Friday 31 May 2013

Holistic Approach


The cure of the part should not be attempted without treatment of the whole … therefore if the head and body are to be well you must begin by curing the mind:
This is the great error of our day in the treatment of the huma...n body, that physicians separate the soul from the body.
Plato, Chronicles 156 e

Plato wrote these words over two thousand years ago, yet he could very well have been describing the situation we have today. Some of us are only just beginning to open our eyes to re-discover the wisdom in these age-old words. We have coined the word ‘holistic’ (which has its roots in the Greek word ‘holos’ which means ‘whole’) to summarise this concept. In holistic healing, the whole person — mind, body and spirit — is taken into account. In all schools of natural healing the most important underlying principle is that the body will heal itself if given the chance. The therapist’s aim is to create the most effective treatment taking into account all aspects of the client’s ‘integral biology’, or environmental stress factors.

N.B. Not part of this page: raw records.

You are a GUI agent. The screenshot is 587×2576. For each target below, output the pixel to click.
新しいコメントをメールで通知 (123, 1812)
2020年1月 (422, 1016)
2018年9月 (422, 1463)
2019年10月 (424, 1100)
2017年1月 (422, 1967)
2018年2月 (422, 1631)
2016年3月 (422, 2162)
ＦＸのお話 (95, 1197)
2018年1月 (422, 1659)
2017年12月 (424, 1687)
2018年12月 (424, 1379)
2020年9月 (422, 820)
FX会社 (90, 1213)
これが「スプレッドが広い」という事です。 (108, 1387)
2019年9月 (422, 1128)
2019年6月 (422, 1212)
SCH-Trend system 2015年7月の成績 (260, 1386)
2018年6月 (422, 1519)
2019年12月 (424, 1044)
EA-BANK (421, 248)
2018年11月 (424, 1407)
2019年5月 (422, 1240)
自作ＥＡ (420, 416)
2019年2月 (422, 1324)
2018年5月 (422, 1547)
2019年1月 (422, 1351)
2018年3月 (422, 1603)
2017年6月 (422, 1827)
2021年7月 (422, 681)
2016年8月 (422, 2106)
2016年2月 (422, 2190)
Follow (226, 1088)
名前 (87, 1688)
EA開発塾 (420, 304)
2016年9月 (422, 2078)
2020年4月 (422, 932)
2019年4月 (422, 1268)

It is important to encourage sound nutrition, adequate exercise, sunshine, fresh air and above all deep relaxation therapy or perhaps meditation to buffer the adverse effects of life’s inevitable stresses and to counteract the potentially harmful effects of negative emotions. Body and mind are interrelated; whatever affects one will also affect the other. So a positive mental attitude is vital for the whole, health is transient without it.